**EXERCISE AIM:** Images do not belong in the copy. Retype the entries exactly.
• • •
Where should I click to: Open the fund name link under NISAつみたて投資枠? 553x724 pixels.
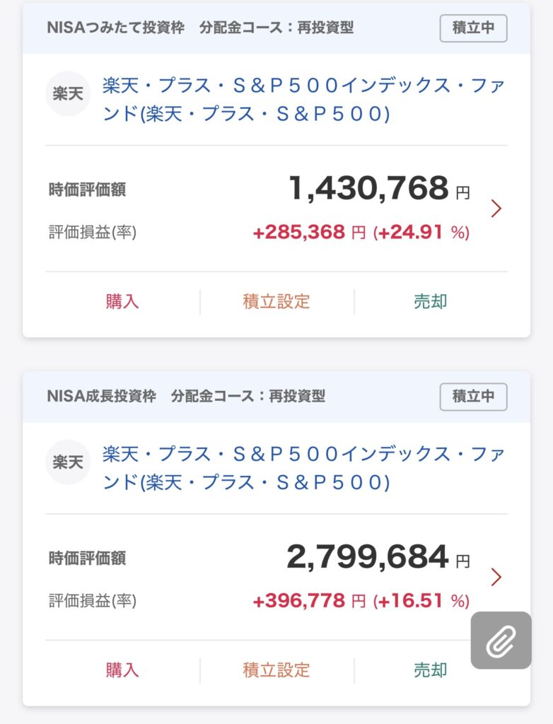(303, 100)
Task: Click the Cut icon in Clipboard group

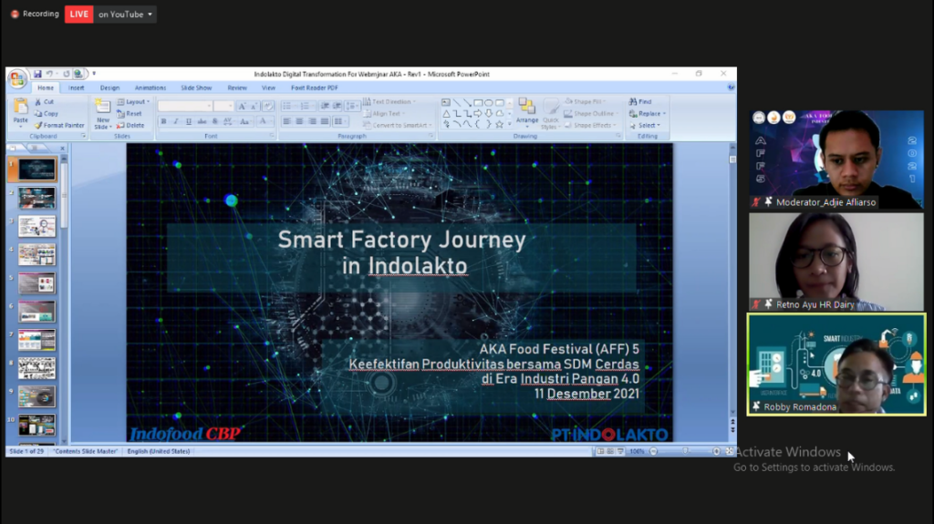Action: point(45,102)
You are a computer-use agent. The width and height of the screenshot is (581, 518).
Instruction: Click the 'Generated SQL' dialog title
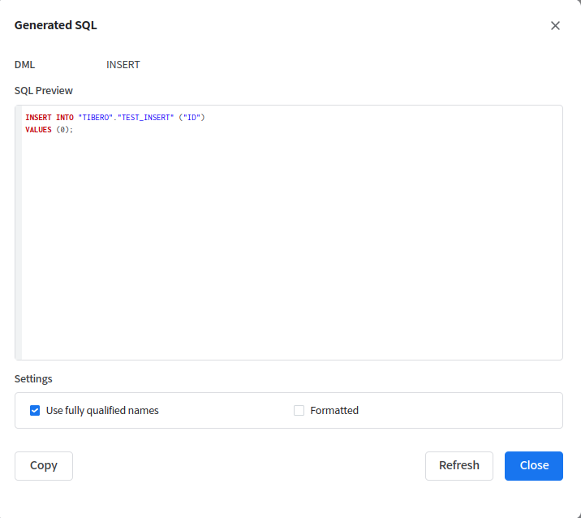(x=56, y=25)
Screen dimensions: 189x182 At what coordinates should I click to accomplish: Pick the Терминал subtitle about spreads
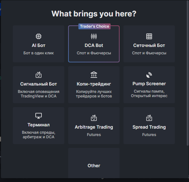pyautogui.click(x=39, y=135)
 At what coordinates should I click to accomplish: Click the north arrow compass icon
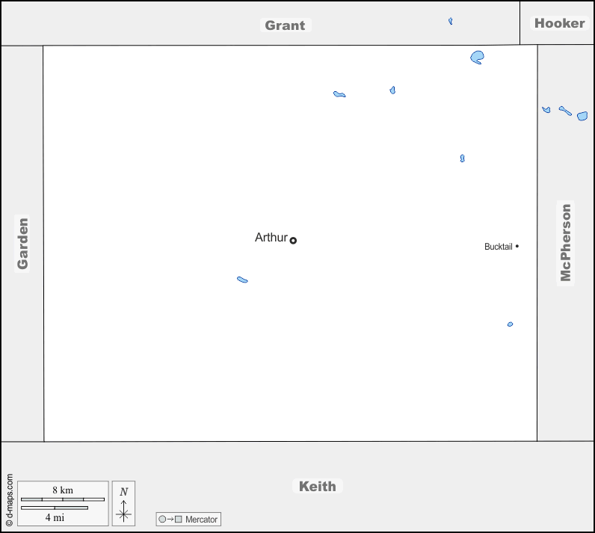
• • •
**ANSWER SPACE:**
Where should I click to: Open the fund name link under NISAつみたて投資枠? 553x724 pixels.
(303, 100)
Task: Click the Cut icon in Clipboard group

Action: point(45,102)
You are a computer-use agent. The width and height of the screenshot is (581, 518).
Instruction: Click the 'Generated SQL' dialog title
(x=56, y=25)
Screen dimensions: 189x182 At what coordinates should I click to accomplish: Pick the Терминал subtitle about spreads
pyautogui.click(x=39, y=135)
 At what coordinates should I click to accomplish: Click the north arrow compass icon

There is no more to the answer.